[Material for the task start]

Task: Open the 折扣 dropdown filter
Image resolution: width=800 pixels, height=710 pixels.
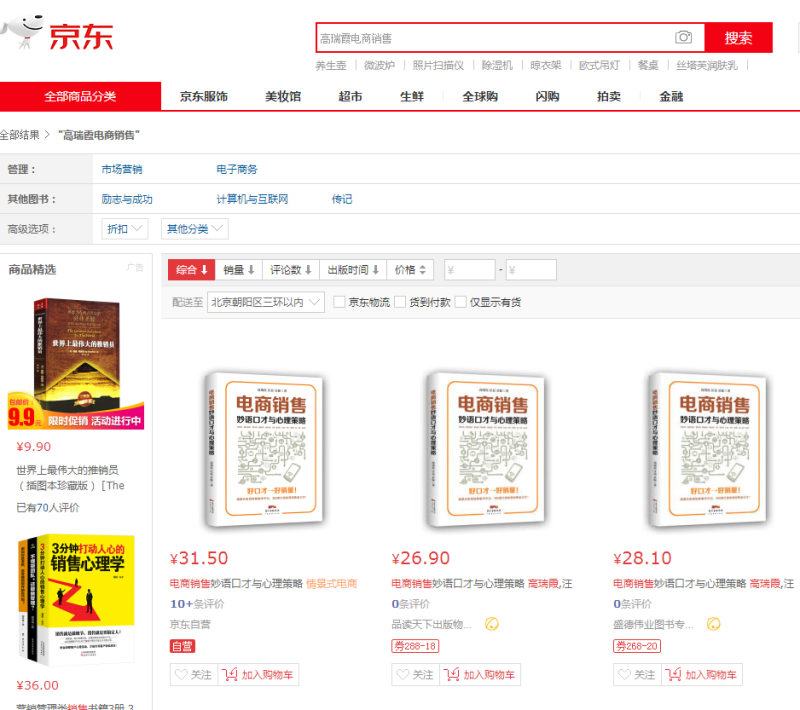Action: 125,229
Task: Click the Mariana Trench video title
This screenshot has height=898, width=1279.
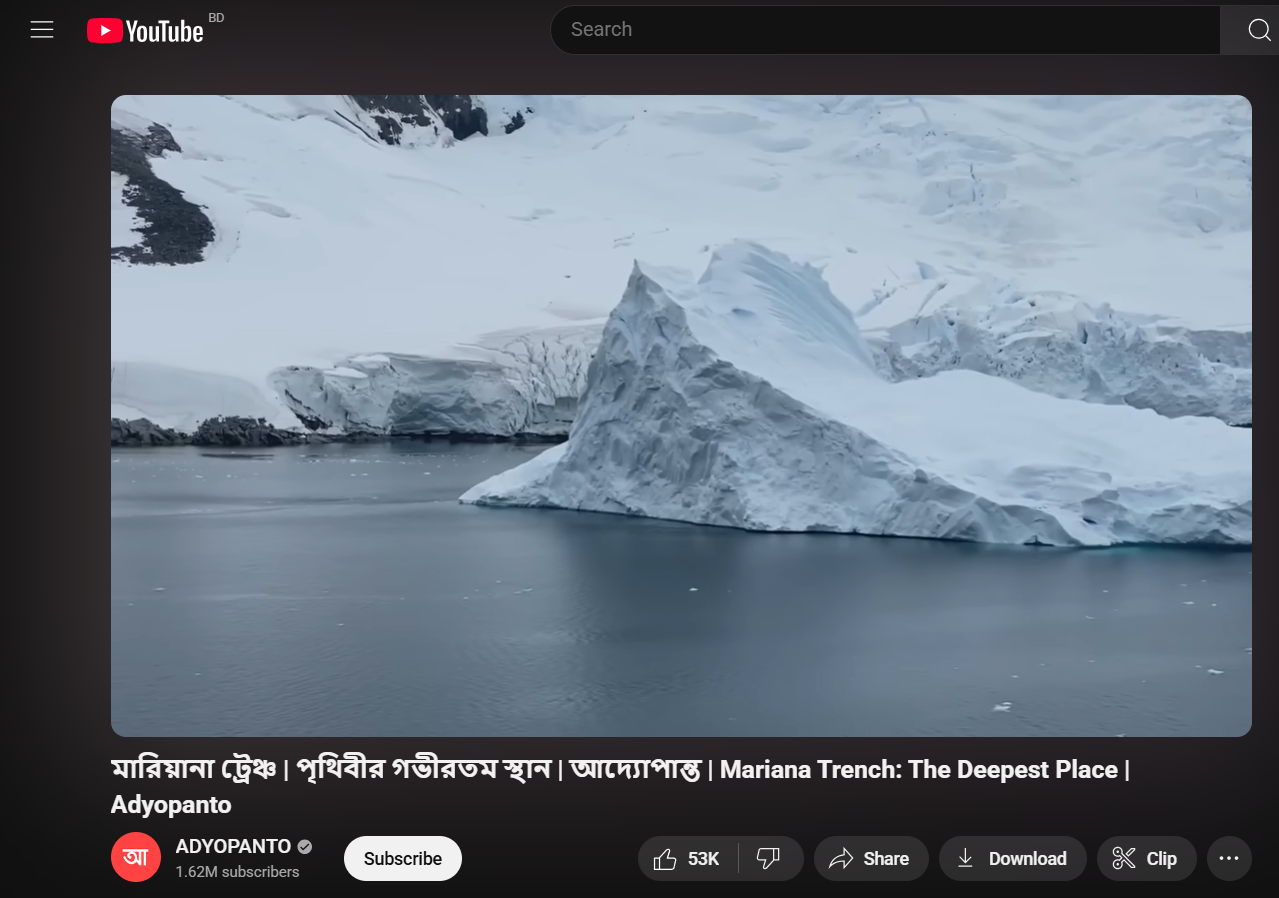Action: (x=620, y=770)
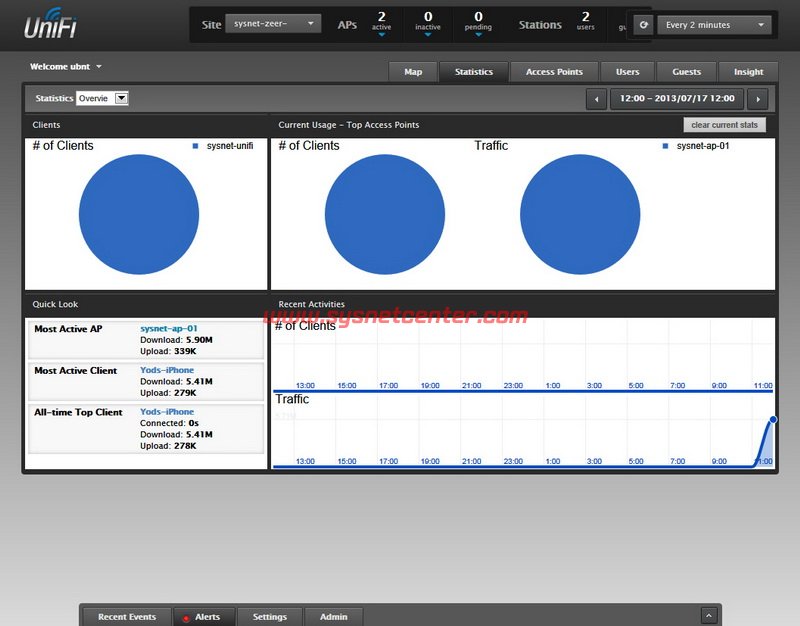Open the refresh interval 'Every 2 minutes' dropdown
The width and height of the screenshot is (800, 626).
click(x=714, y=25)
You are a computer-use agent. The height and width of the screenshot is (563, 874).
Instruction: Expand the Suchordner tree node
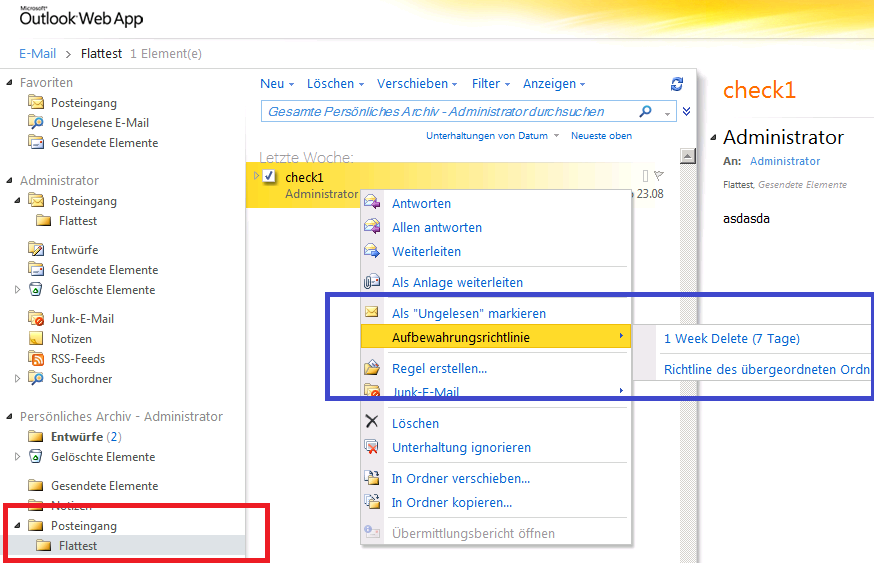pyautogui.click(x=17, y=379)
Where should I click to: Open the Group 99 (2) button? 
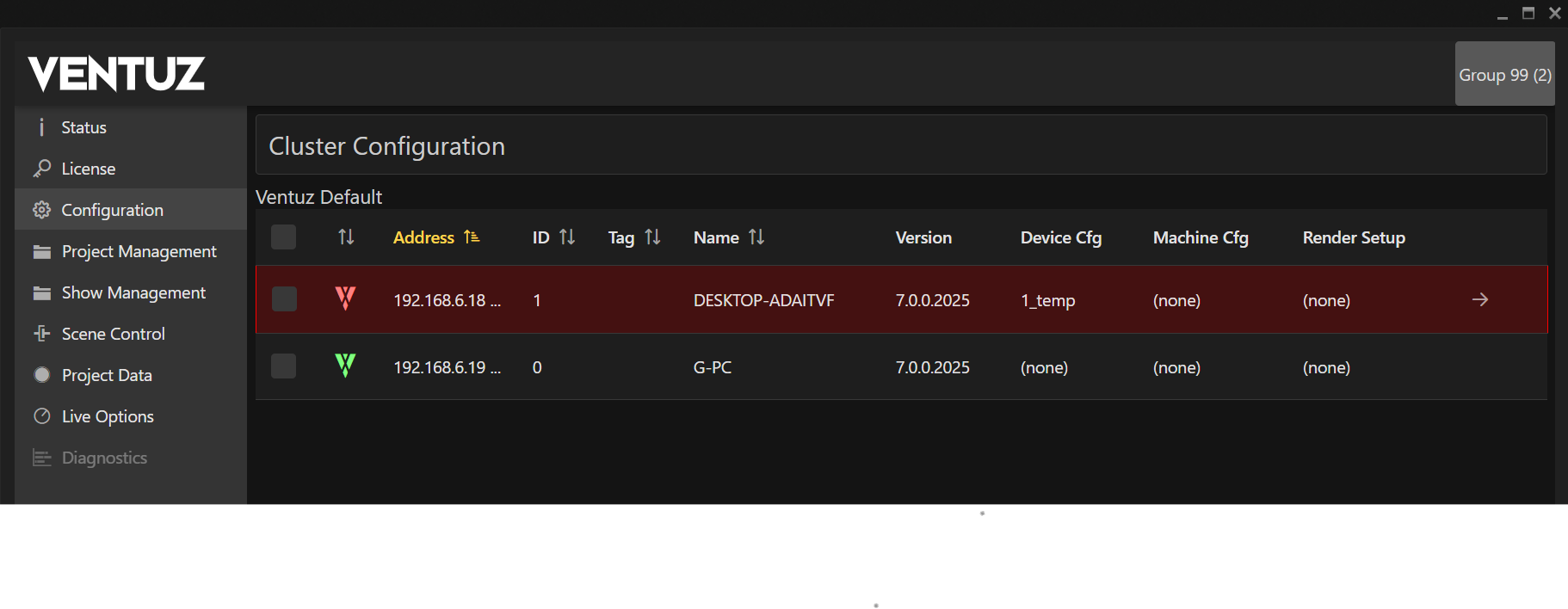click(1504, 75)
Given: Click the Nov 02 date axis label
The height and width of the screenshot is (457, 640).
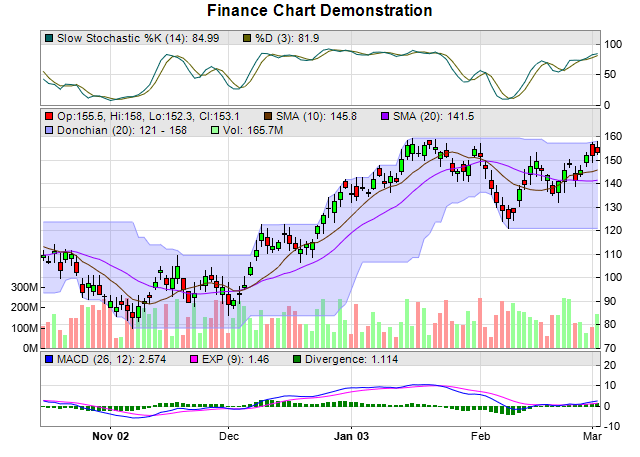Looking at the screenshot, I should point(110,436).
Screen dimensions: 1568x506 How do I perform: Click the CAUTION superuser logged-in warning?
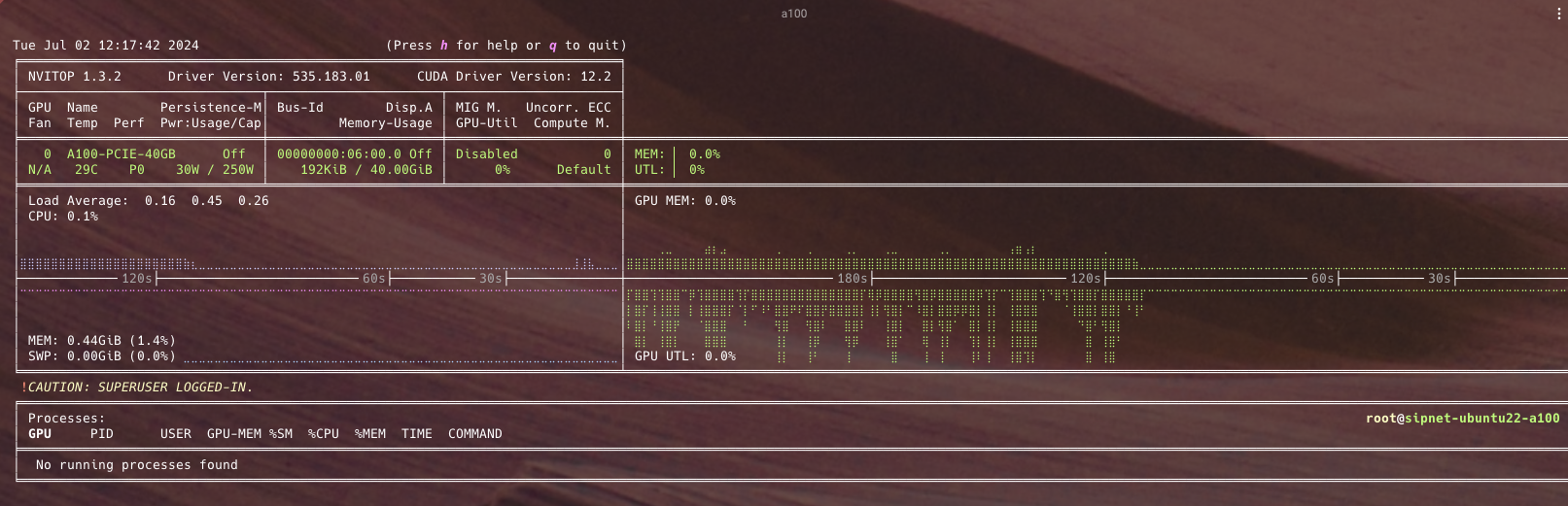point(136,388)

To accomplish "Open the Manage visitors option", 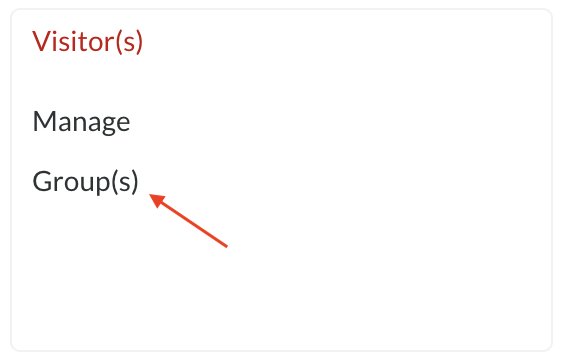I will pos(81,122).
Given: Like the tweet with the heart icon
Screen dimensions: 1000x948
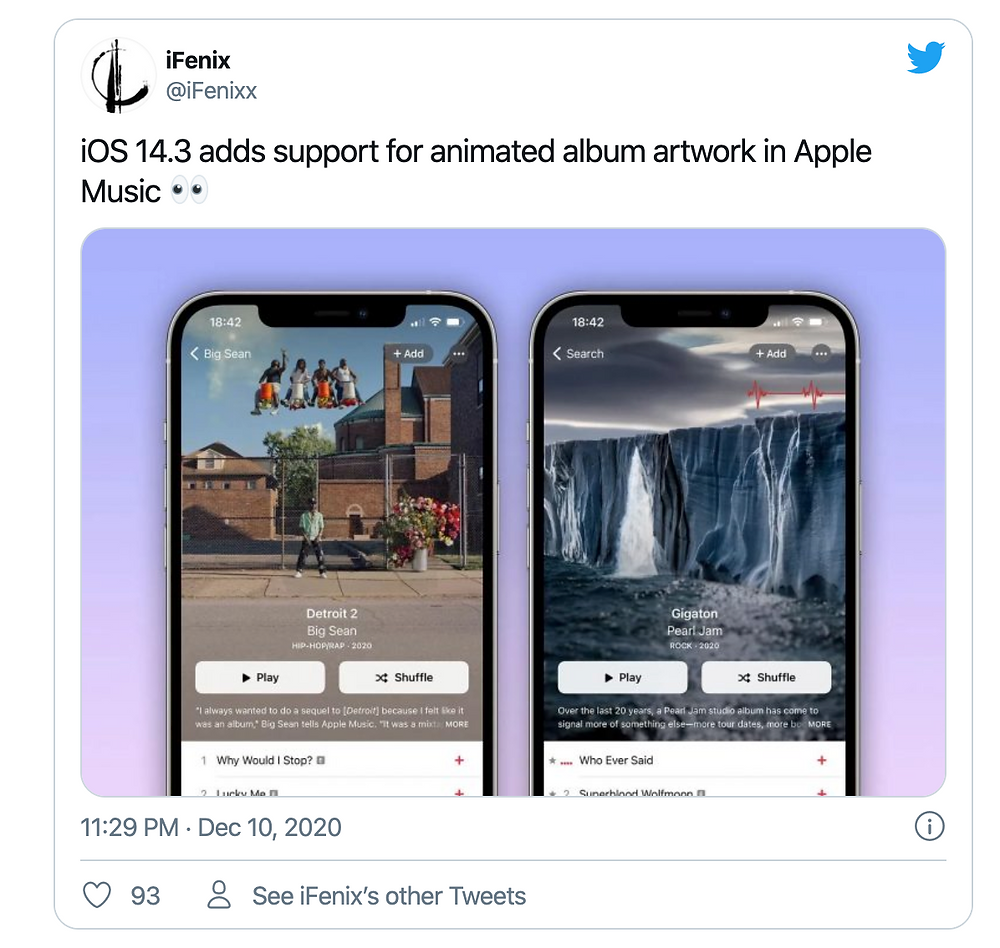Looking at the screenshot, I should pos(97,895).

[Material for the task end]

Give everything from the line containing "Given: Like the tweet with the heart icon" down to the end of the material again, substituting "post" for "tweet" and leaving everything else unchanged. Leave the pictures out of the answer.

Given: Like the post with the heart icon
Screen dimensions: 1000x948
Looking at the screenshot, I should pos(97,895).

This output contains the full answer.